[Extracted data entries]

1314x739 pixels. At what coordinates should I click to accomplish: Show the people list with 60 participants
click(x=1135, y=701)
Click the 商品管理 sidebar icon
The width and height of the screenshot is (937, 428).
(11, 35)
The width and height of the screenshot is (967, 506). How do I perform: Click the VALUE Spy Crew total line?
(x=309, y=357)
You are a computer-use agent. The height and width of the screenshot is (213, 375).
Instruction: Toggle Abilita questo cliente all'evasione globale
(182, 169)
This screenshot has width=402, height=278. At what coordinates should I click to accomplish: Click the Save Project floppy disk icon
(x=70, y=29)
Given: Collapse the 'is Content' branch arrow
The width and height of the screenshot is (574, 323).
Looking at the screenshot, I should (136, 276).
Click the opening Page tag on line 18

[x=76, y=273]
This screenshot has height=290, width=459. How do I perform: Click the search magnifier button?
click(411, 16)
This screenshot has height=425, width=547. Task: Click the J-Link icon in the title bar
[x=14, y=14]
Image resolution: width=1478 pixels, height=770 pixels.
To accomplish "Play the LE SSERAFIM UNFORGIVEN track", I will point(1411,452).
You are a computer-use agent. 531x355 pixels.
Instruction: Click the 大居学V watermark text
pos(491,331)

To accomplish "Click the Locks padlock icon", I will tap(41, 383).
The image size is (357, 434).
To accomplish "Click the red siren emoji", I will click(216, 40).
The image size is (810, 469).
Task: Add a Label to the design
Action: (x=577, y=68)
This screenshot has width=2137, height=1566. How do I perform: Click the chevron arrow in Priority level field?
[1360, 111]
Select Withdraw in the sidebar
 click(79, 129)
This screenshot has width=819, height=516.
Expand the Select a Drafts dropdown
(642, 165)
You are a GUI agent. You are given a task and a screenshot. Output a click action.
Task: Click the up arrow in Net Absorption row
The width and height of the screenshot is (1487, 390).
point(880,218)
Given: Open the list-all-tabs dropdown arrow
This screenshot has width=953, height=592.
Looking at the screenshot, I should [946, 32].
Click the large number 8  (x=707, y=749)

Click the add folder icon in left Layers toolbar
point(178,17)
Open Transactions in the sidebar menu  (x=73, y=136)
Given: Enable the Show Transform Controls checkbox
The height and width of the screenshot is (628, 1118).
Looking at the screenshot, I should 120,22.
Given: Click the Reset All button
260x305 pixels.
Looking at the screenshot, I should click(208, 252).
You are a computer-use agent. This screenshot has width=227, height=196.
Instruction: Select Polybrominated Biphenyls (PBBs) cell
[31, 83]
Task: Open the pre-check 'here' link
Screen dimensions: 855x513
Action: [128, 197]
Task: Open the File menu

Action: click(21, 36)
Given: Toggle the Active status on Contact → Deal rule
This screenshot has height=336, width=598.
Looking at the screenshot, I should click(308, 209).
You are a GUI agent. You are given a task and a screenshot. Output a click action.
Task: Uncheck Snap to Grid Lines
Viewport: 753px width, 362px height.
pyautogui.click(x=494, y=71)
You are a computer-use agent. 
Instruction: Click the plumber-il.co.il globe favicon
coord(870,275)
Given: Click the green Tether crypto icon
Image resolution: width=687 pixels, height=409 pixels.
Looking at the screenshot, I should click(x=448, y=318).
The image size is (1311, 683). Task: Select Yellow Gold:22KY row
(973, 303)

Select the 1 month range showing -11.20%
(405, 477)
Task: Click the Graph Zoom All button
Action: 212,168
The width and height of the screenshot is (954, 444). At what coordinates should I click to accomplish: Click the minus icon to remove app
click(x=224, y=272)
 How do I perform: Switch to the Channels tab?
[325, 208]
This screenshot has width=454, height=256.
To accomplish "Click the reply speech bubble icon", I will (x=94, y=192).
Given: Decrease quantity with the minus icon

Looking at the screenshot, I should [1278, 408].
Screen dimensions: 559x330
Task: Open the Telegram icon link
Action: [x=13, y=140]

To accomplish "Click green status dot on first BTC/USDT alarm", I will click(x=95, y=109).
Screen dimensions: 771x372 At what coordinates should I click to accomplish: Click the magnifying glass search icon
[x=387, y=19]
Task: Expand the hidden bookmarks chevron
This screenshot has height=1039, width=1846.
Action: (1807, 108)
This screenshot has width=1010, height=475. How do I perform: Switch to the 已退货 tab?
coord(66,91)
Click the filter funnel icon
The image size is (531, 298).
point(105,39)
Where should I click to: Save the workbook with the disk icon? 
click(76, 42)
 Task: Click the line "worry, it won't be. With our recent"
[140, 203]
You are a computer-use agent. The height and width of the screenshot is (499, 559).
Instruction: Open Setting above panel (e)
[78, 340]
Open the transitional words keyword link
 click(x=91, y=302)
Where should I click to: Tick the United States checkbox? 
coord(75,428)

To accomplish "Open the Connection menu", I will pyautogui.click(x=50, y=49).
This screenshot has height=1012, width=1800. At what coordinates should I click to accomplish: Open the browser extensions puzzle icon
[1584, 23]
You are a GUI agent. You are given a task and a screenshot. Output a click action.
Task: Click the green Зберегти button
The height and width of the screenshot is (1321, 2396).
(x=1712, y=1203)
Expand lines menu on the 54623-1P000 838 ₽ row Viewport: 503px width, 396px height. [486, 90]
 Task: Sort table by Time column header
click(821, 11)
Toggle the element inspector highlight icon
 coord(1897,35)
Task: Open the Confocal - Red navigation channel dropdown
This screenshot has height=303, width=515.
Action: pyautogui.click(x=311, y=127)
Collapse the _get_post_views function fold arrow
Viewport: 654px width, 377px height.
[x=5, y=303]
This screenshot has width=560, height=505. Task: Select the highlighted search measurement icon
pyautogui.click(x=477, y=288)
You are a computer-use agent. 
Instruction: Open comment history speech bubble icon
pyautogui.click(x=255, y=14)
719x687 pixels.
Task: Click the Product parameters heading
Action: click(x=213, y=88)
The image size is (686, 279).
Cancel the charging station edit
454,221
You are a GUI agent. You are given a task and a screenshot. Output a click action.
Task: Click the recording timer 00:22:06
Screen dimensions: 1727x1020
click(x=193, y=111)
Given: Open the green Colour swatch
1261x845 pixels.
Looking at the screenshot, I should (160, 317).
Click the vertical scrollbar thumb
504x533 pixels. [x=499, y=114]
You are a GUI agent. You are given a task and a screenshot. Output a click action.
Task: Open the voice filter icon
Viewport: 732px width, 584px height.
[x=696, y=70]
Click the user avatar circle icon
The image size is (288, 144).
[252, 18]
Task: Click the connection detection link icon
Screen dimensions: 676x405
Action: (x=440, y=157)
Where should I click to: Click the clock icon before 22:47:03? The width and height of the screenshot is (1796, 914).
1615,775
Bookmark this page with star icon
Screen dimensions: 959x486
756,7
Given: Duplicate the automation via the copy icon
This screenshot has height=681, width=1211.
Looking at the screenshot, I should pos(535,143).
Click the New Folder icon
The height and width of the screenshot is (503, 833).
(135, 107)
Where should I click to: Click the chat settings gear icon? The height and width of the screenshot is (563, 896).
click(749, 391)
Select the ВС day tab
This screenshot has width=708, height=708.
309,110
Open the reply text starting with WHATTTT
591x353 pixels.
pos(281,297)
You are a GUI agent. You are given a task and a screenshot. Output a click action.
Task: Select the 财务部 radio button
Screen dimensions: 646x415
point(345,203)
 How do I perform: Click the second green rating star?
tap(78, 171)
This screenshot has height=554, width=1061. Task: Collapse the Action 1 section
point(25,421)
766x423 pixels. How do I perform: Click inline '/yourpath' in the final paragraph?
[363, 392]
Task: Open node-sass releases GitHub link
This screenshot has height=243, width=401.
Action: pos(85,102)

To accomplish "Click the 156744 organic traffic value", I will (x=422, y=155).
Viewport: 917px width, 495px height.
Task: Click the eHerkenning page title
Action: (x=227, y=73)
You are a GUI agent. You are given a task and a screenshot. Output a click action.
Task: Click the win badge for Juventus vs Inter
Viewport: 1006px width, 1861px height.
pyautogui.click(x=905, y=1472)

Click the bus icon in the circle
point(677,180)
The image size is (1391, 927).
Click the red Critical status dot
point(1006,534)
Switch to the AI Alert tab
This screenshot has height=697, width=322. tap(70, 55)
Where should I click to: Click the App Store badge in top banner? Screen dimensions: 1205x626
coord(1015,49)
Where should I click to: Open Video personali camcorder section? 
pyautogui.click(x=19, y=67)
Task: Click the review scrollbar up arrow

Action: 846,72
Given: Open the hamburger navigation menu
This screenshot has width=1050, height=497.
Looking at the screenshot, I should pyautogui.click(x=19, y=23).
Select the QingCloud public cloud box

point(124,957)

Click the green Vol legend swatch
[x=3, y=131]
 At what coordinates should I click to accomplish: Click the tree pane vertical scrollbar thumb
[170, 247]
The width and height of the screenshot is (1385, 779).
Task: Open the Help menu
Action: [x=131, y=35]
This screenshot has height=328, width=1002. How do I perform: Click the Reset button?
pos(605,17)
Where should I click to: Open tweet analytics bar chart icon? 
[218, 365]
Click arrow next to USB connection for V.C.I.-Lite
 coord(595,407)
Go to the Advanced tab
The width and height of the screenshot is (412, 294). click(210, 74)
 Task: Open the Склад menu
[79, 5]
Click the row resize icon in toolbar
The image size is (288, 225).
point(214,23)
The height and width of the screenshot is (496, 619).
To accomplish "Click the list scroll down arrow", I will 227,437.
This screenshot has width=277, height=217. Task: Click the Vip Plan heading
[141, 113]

Directions for this task: Reproduce the material between the lines holding "Given: Collapse the 'is Content' branch arrow" and "will tap(41, 383).", inclusive, swapping "icon" for "symbol" and leaving everything else unchanged.

Result:
Given: Collapse the 'is Content' branch arrow
The width and height of the screenshot is (574, 323).
Looking at the screenshot, I should (136, 276).
Click the opening Page tag on line 18

[x=76, y=273]
This screenshot has height=290, width=459. How do I perform: Click the search magnifier button?
click(411, 16)
This screenshot has height=425, width=547. Task: Click the J-Link symbol in the title bar
[x=14, y=14]
Image resolution: width=1478 pixels, height=770 pixels.
To accomplish "Play the LE SSERAFIM UNFORGIVEN track", I will point(1411,452).
You are a computer-use agent. 531x355 pixels.
Instruction: Click the 大居学V watermark text
pos(491,331)

To accomplish "Click the Locks padlock symbol", I will tap(41, 383).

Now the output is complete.